Решетников вдруг поднес к губам Ритину руку и о горячностью несколько раз поцеловал ее.
— Нет, нет, ничего, — сказал он.
ГЛАВА 10
— Дядя Митя, — спросил однажды Решетникова Сережка, — а почему вы так редко приходите к нам в гости?
— Я работаю, — сказал Решетников. — Ставлю опыты.
— Каждый день? Как моя мама?
— Каждый день. Как твоя мама.
— И утром, и днем, и вечером?
— И утром, и днем, и вечером.
Решетников не преувеличивал: последнее время он был поглощен работой, даже выходные дни он проводил теперь в лаборатории, часто опыты затягивались до поздней ночи и он уходил из института последним.
— Дядя Митя, а опыты ставить трудно?
— Когда как. Это длинная, кропотливая работа. Терпения требует.
— Дядя Митя, расскажите мне об опытах, вы обещали.
— Ну что ты, Сережка! Тебе будет скучно, ты не поймешь.
— Нет, пойму. Мама мне всегда рассказывает.

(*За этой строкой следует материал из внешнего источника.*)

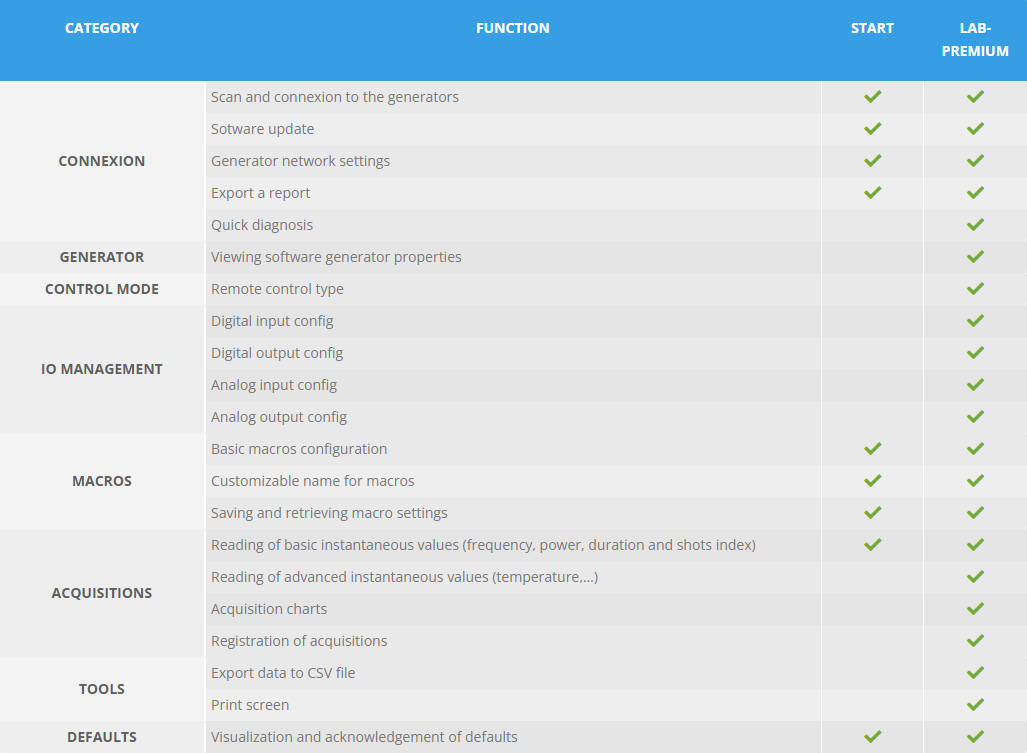Click START checkmark for Sotware update row
The height and width of the screenshot is (753, 1027).
872,129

— Правда, Митя. Он поймет, — сказала Рита. — Я стараюсь, чтобы он понимал. А то меня знаешь что мучает? Вот я встречаюсь со своей давней подругой. Мы можем с ней разговаривать о чем угодно: о платьях, о биттлах, об убийстве Кеннеди, о космосе, только не о главном для меня, не о моей работе, и не то чтобы ей было неинтересно, ей просто это непонятно, недоступно. Мне кажется, угроза отчуждения, изоляции, замкнутости в своем узком специальном мире висит надо всеми нами. Меня пугает, что мой сын не будет иметь представления о том, чем занимается его мать. И я стараюсь, чтобы этого не случилось. Так что можешь смело рассказывать.
Решетников принялся было объяснять простой опыт, начал рассказывать, как определяет он, проникает ли вещество в мышечные клетки, как выдерживает мышцы лягушки в растворе красителя, как затем вынимает их по очереди: одну мышцу — через час, вторую — через два, третью — через три, четвертую — через четыре и так далее, как погружает их в кислоту со спиртом, как мышца вновь отдает краситель, как измеряет он его концентрацию… и быстро оборвал себя, почувствовал: не то, неинтересно, скучно Сережке.
— Нет, сдаюсь, — смеясь, сказал он. — Хватит.
— Дядя Митя, я все понял, — заявил Сережка. — Я тоже так могу.
— Вот видишь, — развеселилась Рита. — Ты разочаровал ребенка. Он думал, дядя Митя великие открытия делает, а дядя Митя, оказывается, мышцы из баночки в баночку перекладывает…
— Не только перекладываю, — в тон ей откликнулся Решетников. — Я еще на счетах щелкаю, ручку арифмометра кручу, вычислениями занимаюсь, задачки решаю. Вот такие дела, Сережка. И не зевай, пожалуйста, сам уговаривал меня рассказывать…
…Решетников не случайно слегка подтрунивал, иронизировал над собой, когда рассказывал о своих опытах. Сколько раз уже клял он в душе все и вся за кустарщину, за несовершенство, за приблизительность тех методов, которыми ему приходилось пользоваться. Пойди установи с абсолютной точностью межклеточное пространство в мышечном волокне, а не установишь, и тебя тут же ткнут носом — почему, мол, вы так уверены, что краситель проникает в клетку, а не оседает весь в этом самом межклеточном пространстве? Волей-неволей приходится делать допуск, а может быть, как раз в этом допуске и таится ошибка, может быть, этой малой величины как раз и не хватает для того, чтобы получился желаемый результат. Вот и ломай голову, прикидывай и так и этак.